È online il volume “Pathways to inclusion in different educational environments. Migrant Children and LLL Skills within and Outside Europe”, a cura di Sotiriris PetropoulosRoberta Ricucci e Alessia Rosa. Il testo illustra le fasi principali del Progetto Horizon2020 KIDS4ALLL.

Il Progetto KIDS4ALLL è stato realizzato nell’ambito del Programma di lavoro Horizon2020 SC6 intitolato “Europe in a Changing world – inclusive, innovative and reflective societies” e con particolare riferimento al tema n. 5 incentrato sulle sfide di integrazione dei bambini migranti nei contesti educativi. Il programma mira a sostenere l’inclusione scolastica e a rafforzare e valorizzare le competenze transculturali e interdisciplinari di una popolazione studentesca altamente diversificata, che sempre più conferma l’effettiva necessità di un apprendimento permanente.

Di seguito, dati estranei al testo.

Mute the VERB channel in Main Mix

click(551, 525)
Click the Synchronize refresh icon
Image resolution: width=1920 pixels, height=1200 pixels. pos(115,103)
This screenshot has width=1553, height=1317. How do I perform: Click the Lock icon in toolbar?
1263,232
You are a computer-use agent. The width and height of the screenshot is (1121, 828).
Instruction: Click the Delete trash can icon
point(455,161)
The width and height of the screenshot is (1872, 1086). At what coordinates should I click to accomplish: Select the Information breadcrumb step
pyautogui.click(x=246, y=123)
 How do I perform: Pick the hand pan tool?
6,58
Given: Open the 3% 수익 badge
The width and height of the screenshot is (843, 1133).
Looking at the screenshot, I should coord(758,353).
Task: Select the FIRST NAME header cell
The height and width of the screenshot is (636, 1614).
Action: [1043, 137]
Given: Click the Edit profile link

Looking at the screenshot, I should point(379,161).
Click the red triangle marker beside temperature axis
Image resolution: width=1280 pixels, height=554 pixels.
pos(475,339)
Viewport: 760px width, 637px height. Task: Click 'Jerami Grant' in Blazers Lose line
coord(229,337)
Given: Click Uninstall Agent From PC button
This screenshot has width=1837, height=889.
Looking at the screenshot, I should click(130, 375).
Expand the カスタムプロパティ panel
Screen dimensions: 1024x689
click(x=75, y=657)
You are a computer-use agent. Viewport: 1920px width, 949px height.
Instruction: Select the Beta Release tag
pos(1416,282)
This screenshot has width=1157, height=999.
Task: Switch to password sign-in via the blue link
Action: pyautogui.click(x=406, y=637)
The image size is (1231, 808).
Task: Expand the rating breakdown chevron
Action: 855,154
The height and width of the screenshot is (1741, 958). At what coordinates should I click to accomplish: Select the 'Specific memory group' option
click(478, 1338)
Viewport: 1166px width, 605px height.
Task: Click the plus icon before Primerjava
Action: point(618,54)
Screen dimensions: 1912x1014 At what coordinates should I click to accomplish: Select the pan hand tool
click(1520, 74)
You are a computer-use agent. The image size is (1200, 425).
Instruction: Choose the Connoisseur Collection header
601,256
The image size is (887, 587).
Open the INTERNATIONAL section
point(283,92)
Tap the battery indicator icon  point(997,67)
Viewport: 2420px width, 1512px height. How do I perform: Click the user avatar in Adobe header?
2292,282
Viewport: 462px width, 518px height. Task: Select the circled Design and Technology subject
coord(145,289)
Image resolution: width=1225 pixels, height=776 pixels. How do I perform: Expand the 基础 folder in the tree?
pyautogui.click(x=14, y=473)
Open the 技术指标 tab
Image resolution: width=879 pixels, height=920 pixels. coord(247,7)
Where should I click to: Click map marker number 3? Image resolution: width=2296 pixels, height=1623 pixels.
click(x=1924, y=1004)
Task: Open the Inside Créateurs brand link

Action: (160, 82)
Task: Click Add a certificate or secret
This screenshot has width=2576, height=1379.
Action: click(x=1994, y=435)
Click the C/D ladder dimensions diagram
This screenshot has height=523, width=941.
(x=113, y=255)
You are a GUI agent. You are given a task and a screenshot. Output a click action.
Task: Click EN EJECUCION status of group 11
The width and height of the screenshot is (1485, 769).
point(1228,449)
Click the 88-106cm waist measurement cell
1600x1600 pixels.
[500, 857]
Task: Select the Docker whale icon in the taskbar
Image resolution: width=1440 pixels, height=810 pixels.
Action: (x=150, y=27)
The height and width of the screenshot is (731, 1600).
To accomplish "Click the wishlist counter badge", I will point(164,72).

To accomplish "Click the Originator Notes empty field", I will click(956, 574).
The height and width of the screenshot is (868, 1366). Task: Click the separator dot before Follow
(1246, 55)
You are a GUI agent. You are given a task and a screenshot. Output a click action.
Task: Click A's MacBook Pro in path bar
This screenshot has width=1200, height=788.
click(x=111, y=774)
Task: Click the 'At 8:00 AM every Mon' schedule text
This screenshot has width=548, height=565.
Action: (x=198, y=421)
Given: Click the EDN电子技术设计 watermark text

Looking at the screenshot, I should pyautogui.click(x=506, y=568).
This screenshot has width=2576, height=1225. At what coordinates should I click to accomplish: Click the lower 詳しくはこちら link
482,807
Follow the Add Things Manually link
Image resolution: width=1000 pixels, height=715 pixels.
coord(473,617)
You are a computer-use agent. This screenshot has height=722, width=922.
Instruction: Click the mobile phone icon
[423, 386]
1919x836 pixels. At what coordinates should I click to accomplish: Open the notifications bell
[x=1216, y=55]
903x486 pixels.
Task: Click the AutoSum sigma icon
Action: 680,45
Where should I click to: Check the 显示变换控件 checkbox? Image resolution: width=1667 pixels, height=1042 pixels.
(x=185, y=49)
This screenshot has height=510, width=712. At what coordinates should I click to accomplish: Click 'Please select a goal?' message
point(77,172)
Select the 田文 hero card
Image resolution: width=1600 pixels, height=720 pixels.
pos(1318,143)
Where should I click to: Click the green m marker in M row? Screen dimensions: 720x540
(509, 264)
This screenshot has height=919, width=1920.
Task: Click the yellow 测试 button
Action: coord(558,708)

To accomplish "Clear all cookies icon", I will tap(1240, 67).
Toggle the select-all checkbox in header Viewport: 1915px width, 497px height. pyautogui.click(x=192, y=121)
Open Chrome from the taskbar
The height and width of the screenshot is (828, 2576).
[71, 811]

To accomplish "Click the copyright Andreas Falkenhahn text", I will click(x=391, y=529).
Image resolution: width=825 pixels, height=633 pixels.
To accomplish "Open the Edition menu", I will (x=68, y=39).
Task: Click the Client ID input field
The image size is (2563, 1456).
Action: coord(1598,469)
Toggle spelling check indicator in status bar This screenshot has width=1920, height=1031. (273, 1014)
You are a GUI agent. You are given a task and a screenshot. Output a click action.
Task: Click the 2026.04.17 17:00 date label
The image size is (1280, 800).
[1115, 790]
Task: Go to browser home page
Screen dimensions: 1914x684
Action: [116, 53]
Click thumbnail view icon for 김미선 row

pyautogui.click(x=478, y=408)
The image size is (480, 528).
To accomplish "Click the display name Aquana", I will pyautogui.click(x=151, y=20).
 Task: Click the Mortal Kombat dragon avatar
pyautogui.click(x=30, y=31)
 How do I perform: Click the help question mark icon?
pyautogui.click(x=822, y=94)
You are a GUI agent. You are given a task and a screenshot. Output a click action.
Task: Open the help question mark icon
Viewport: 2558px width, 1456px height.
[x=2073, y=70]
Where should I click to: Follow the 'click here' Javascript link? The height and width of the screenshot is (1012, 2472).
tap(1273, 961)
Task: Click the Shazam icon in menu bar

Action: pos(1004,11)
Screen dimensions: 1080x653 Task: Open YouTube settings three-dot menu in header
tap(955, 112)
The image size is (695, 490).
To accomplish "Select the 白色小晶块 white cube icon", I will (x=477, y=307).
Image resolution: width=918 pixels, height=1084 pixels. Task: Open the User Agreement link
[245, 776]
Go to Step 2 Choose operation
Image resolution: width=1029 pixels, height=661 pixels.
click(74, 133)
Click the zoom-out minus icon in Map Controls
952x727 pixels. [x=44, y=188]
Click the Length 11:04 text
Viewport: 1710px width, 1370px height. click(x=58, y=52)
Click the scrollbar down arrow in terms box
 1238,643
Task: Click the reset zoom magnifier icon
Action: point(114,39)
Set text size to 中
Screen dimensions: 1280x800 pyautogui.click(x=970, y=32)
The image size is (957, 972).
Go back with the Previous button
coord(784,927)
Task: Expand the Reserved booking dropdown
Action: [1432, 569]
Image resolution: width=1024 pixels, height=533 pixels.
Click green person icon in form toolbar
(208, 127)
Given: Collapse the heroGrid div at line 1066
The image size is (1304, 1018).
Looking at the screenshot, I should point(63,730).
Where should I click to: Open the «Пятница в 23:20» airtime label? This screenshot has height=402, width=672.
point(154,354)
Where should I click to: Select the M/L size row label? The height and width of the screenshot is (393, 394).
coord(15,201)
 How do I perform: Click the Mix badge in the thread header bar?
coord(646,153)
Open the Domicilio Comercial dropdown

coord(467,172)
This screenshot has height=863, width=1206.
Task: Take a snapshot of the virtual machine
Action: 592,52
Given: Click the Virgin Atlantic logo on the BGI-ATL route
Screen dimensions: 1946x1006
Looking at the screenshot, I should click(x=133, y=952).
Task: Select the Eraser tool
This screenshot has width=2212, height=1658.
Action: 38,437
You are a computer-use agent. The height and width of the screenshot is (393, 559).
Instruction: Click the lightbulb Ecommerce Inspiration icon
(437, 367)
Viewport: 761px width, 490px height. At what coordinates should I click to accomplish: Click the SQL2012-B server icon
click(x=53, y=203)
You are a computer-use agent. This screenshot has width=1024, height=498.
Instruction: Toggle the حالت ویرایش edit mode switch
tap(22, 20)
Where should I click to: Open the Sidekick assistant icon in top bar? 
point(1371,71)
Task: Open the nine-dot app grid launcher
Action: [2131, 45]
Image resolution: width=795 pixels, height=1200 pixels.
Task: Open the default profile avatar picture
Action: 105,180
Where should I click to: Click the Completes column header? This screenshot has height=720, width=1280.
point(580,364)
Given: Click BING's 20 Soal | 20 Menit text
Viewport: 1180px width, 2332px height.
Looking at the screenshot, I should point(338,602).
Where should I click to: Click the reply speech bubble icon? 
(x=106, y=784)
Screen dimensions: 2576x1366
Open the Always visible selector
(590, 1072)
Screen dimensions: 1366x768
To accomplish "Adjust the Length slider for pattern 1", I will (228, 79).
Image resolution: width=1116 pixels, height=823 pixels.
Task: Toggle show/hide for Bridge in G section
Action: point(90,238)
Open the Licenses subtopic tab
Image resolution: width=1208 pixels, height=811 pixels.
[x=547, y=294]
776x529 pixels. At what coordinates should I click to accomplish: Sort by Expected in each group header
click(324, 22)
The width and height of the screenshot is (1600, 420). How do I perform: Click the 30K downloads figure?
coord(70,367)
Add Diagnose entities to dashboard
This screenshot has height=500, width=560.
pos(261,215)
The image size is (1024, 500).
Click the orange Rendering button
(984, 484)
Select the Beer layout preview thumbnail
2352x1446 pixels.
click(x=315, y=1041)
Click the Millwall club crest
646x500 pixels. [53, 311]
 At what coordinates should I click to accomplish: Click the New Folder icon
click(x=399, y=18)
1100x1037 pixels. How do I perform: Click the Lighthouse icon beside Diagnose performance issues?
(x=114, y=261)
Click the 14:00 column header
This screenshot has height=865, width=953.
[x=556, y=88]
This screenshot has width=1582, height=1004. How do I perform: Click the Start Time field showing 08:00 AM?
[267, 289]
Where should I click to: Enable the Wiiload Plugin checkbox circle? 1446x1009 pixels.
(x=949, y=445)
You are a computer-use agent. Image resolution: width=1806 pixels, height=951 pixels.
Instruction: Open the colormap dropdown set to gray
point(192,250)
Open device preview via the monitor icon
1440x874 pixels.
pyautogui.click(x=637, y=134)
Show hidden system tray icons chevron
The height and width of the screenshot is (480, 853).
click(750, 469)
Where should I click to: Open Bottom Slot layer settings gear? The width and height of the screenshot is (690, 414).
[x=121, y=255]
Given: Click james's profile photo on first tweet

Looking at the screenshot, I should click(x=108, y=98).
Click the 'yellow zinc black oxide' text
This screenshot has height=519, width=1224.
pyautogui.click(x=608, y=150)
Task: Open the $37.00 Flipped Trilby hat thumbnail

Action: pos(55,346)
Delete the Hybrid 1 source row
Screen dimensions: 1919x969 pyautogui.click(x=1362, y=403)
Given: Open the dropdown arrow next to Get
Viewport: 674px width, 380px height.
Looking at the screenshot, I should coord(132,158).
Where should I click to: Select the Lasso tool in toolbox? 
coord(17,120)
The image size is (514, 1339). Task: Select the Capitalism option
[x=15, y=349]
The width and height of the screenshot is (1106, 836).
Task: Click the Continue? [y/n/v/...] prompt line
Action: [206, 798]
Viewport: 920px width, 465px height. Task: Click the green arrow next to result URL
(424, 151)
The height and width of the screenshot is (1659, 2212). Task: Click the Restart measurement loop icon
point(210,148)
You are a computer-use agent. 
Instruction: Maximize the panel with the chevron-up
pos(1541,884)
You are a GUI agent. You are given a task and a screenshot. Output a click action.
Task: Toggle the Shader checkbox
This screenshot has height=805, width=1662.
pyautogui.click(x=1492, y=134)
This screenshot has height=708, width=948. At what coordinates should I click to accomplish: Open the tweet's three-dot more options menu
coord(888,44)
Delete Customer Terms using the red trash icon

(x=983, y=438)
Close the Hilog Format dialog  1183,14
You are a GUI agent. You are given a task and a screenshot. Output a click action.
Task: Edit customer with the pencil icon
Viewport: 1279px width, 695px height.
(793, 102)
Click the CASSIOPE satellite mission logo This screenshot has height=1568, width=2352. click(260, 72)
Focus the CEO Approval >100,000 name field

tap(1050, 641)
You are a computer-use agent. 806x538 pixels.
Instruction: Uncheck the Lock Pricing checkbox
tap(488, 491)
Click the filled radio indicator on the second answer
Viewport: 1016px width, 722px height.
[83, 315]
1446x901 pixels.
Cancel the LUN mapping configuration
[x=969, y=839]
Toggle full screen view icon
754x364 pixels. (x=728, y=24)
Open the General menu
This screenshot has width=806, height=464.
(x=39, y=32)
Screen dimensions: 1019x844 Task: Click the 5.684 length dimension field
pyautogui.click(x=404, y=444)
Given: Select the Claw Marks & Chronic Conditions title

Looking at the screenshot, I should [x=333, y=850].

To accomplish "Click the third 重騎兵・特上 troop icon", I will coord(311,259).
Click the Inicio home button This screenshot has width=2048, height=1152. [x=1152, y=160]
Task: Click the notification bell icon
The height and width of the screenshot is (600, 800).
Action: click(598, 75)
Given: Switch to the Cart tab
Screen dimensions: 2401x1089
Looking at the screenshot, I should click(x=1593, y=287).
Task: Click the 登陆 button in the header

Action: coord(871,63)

Per perseguire questi importanti obiettivi, il Progetto KIDS4ALLL ha sviluppato e testato un metodo di apprendimento basato sul metodo Buddy e sui processi co-creativi in risposta ai bisogni educativi dei bambini e ragazzi, migranti e non, come apripista per un apprendimento continuo e permanente (LLL).

Grazie a diverse attività (ricerca comparativa, formazione con insegnanti, operatori, educatori, volontari, produzione di unità di apprendimento e analisi dei dati, sia qualitativa che quantitativa), il Progetto ha testato il suo metodo di apprendimento e ne ha discusso i risultati tra i partner del Progetto, nonché con i diversi studiosi e stakeholder provenienti dai 17 Paesi dell’UE e non europei che si estendono su tre continenti.

Il libro presenta le esperienze internazionali realizzate e i suoi principali impatti nei vari contesti educativi (formali, informali e non formali), sottolineando come l’approccio all’apprendimento permanente possa favorire l’inclusione sociale.